José Ramos, professor de Psicologia do trabalho e das organizações na Universidade de Valência, também indica fatores externos: as expectativas da sociedade, a instabilidade de trabalho e o ambiente: “Algumas vezes nosso trabalho se vê afetado por trabalhar em entornos que são tóxicos e que nos exigem acima do recomendável”. O resultado? Nós nos sentimos pressionados por medo de não cumprir as expectativas dos outros. O que a jovem Tur pensava sobre os tutores de seus estágios. “Ninguém me dizia para ir embora, que não voltasse no dia seguinte por ter trabalhado tanto. Eles estavam encantados. Mas a necessidade de cumprir as tarefas te esmaga e te derrota. Quem manda fica descansado e você, louca”. Por isso Tur, que é jovem e já vivenciou a crise de 2008, se angustia ao lembrar: “Não importava que tivéssemos um trabalho ainda que fosse uma exploração, sempre havia alguém que te dizia ‘Ah, tem trabalho? Então não reclame porque você tem sorte’. E acreditávamos”. Por isso ela diz que nesses meses de esgotamento não parava de repetir: “Que não me aconteça de novo, que não me aconteça de novo...”. Que não fique sem trabalho, que não precise voltar a trabalhar de garçonete, que não volte a se sentir desvalorizada.

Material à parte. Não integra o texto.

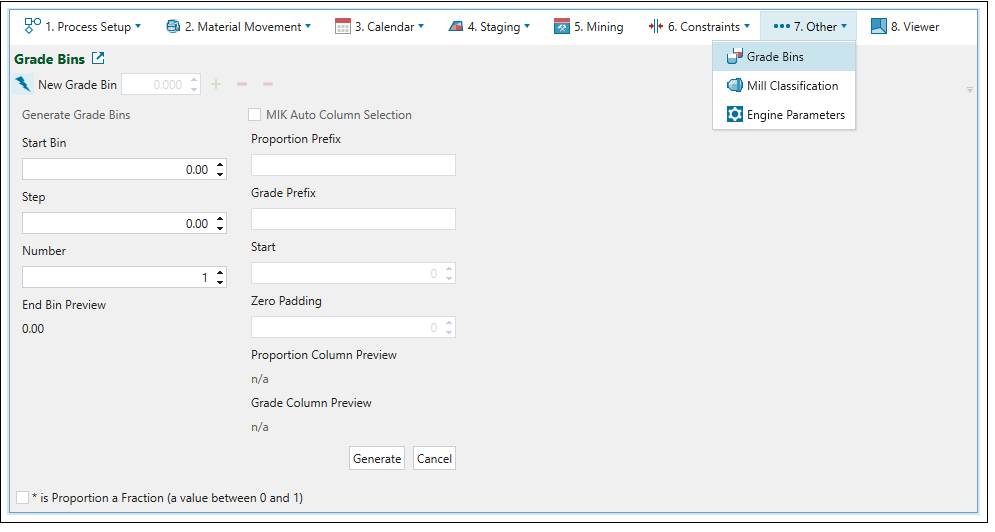Open the Staging tab
Image resolution: width=995 pixels, height=532 pixels.
pyautogui.click(x=489, y=27)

De modo que ao chegar nesse ponto, como reconhecer que temos produtividade tóxica? É preciso notar os sinais. Se te dizem que não tem vida própria, suspeite. Se tem ansiedade e estresse fora do comum, duvide. Se tem um estado de ativação e nervosismo, se está esgotado e saturado, pense. E o faça se também acha que seu estado de ânimo é baixo. É o que diz María Jesús Álava em seu livro de autoajuda La inutilidad del sufrimiento (A inutilidade do sofrimento).

A psicóloga Elisa Sánchez, diretora do IDEIN, acha que deveríamos nos centrar em desfrutar o processo e não só o resultado. “No lugar de ficar sem jantar para terminar uma última tarefa, vou encontrar um amigo, caminhar, olhar o teto, não importa. Da mesma forma que me imponho tarefas a realizar que não são saudáveis, posso fazê-lo para me impor limites saudáveis que sejam bons para minha relação com os outros”.

Para o especialista José Ramos, a questão é detectar o problema a tempo, antes que seja tarde. “Se considerarmos o trabalho como um elemento importante, teremos que prevenir o estresse. Não podemos trabalhar sem energia: é preciso dormir, fazer esporte, sair com amigos”. Também pede um compromisso às empresas: “É preciso treinar os diretores para que saibam até onde é razoável exigir objetivos”. A especialista Álava está convencida de que, em geral, há práticas muito valiosas. “Cinco ou dez minutos por dia de treinamento de relaxamento e meditação fariam muito bem a todos”.

Por fim, os três especialistas concordam: a prevenção, a terapia e ir ao psiquiatra são coisas que ajudarão a evitar os efeitos nocivos à saúde: insônia e estresse primeiro. E depois, a ansiedade e a depressão.

A especialista Sánchez gosta de comparar dois tipos de pessoas nesse sentido: “As pessoas do tempo medido e as do tempo vivido. As primeiras dependem do relógio e da produtividade. As segundas não o olham, mas aproveitam o momento. Como a típica amiga que sempre chega tarde, mas depois fica até o fim”.